Telah berkata Amir As Shan’ani dalam kitab Subulus Salaam (2/374) ketika
menjelaskan hadits Abu Hurairah radhiyallahu ‘anhu : “Barang siapa yang
keluar dari ketaatan dan memisahkan diri dari jama’ah” Perkatannya “dari ketaatan” yaitu taat
kepada khalifah yang terjadi persatuan padanya, dan yang dimaksud “khalifah”
adalah khalifah suatu daerah, dimana manusia belum dapat dikumpulkan dalam satu
khalifah dari semua negeri Islam, sejak pertengahan Daulah Bani Abbasiyah,
bahkan setiap penduduk suatu daerah berdiri sendiri dengan pemimpin yang
mengurusi urusan mereka, karena kalau seandainya hadits ini dibawa kepada makna
khalifah yang berkumpul padanya semua umat Islam maka (hadits ini) sedikit
faedahnya.
Saya katakan : Adapun ijma’ yang dinukil tentang tidak bolehnya
menetapkan dua imam atau lebih bagi kaum muslimin dalam satu waktu, maka hal
ini jika disertai pilihan. Telah disebutkan dalam kitab Asybah wan Nadzha’ir
(527) : Tidak boleh berbilangnya imam/pemimpin dalam satu waktu.

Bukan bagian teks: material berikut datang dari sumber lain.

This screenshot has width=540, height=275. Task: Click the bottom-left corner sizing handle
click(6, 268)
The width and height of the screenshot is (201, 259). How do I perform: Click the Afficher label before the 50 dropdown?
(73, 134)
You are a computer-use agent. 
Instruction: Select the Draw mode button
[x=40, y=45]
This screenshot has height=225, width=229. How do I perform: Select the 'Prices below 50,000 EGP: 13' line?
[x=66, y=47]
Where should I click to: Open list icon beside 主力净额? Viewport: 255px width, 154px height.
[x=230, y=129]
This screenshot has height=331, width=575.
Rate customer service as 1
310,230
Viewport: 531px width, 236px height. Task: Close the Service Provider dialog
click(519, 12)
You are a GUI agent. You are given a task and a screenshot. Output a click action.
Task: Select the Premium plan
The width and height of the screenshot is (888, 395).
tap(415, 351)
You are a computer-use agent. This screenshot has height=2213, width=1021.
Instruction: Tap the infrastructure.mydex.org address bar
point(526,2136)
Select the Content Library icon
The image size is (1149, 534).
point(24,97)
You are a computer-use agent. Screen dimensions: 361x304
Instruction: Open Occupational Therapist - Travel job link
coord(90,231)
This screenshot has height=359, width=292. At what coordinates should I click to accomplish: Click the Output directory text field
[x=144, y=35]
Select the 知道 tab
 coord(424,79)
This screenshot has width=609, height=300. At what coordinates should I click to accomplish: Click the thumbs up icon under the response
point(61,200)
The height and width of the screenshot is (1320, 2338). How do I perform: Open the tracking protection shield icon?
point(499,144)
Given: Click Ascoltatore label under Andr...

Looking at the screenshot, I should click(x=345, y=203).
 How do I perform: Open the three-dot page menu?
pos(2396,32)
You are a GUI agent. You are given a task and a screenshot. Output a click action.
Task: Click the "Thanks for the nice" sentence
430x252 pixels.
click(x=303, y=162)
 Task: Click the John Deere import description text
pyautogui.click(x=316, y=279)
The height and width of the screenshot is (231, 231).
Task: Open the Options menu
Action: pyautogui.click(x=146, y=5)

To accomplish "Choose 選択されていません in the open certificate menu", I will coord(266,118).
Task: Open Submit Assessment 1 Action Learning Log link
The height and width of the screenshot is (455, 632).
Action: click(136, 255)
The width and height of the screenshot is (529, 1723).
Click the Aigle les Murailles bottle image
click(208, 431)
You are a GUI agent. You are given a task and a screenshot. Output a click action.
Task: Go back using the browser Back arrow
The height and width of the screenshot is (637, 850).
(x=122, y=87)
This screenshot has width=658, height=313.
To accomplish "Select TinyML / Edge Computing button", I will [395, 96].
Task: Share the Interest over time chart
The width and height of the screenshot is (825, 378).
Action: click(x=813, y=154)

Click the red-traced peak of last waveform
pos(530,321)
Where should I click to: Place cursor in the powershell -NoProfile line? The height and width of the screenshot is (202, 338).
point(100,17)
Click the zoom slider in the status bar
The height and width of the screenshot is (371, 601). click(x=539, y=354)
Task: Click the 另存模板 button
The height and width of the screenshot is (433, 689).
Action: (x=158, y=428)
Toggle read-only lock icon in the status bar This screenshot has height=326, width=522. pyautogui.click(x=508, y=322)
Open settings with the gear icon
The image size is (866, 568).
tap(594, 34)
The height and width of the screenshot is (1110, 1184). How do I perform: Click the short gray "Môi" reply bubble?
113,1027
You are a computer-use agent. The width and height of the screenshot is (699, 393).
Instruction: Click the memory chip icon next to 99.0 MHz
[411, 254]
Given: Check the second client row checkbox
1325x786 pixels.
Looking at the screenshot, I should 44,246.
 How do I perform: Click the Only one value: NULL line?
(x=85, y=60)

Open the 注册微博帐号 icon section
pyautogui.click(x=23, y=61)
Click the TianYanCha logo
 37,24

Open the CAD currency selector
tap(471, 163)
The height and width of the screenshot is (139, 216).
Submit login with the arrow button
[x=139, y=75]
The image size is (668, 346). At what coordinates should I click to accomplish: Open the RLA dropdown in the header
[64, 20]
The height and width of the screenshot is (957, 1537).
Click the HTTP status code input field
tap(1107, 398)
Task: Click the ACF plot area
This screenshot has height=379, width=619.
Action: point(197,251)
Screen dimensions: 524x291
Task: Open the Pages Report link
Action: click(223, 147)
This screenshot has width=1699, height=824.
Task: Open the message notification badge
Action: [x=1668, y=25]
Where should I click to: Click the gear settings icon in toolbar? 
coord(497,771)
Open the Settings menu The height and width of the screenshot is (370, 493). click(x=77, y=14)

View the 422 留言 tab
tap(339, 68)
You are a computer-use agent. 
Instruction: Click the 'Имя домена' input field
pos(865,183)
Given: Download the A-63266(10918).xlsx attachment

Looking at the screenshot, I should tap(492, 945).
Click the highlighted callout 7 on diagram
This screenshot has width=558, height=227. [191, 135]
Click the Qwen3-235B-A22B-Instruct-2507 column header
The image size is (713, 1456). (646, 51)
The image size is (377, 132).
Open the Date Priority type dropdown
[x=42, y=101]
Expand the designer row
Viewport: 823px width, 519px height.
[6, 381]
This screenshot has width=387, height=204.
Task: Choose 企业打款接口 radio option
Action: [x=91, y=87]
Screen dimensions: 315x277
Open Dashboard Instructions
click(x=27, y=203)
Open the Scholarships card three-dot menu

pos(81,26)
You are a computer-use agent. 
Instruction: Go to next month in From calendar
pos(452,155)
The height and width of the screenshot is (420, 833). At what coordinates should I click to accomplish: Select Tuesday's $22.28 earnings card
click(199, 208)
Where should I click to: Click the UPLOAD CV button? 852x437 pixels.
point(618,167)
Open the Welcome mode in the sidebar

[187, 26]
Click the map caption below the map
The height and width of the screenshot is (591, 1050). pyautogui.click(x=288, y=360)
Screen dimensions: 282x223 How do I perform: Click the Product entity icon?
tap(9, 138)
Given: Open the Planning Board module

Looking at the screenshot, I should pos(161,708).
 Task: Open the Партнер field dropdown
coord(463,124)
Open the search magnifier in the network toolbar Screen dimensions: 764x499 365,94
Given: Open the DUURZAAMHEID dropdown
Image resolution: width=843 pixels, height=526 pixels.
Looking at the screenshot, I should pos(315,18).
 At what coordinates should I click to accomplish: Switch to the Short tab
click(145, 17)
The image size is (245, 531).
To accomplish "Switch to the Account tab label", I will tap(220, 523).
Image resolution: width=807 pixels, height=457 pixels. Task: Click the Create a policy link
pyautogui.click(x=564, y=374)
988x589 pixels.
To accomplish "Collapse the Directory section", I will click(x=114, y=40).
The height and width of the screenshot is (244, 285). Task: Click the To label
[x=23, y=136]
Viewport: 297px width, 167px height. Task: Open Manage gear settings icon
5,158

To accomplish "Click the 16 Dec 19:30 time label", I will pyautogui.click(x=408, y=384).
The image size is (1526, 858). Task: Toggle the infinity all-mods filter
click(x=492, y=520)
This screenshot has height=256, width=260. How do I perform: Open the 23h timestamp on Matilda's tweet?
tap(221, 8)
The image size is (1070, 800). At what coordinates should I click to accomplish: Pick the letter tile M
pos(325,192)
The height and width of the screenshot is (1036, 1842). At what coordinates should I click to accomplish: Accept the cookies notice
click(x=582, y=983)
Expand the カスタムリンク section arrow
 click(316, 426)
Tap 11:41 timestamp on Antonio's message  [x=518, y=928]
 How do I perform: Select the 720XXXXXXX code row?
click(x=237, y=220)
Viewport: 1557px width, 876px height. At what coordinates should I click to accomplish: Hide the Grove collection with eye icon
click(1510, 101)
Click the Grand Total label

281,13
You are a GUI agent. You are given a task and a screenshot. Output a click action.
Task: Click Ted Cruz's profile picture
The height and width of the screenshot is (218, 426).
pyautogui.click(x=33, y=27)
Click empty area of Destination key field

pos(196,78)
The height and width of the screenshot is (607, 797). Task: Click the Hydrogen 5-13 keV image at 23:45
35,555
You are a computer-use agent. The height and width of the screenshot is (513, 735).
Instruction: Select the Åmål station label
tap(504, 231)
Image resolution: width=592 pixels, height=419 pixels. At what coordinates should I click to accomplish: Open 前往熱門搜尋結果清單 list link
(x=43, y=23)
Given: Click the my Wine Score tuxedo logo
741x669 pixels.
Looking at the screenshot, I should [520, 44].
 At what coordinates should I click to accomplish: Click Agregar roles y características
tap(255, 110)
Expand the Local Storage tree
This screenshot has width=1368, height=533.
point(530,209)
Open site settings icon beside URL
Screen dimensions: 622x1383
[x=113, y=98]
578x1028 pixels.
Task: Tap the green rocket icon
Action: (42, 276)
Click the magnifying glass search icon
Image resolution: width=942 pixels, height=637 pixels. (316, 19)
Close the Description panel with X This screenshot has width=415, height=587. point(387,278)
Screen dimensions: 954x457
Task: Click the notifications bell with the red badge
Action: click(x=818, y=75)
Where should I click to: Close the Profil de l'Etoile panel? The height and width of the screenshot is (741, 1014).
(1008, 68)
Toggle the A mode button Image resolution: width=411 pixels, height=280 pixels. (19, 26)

Berkata Musthafa bin Sa’ad bin Abdah Ar Rahibani dalam kitab Mathalib
Ulin Nuha fi Syarh Ghayatil Muntaha (6/263) : “Tidak dibolehkan berbilangnya
imam karena akan berakibat adanya saling memboikot yang mengarah kepada adanya
pertengkaran, perpecahan dan terjadinya perselisihan pada beberapa sisi yang
hal ini akan menafikan stabilitas kondisi/keadaan.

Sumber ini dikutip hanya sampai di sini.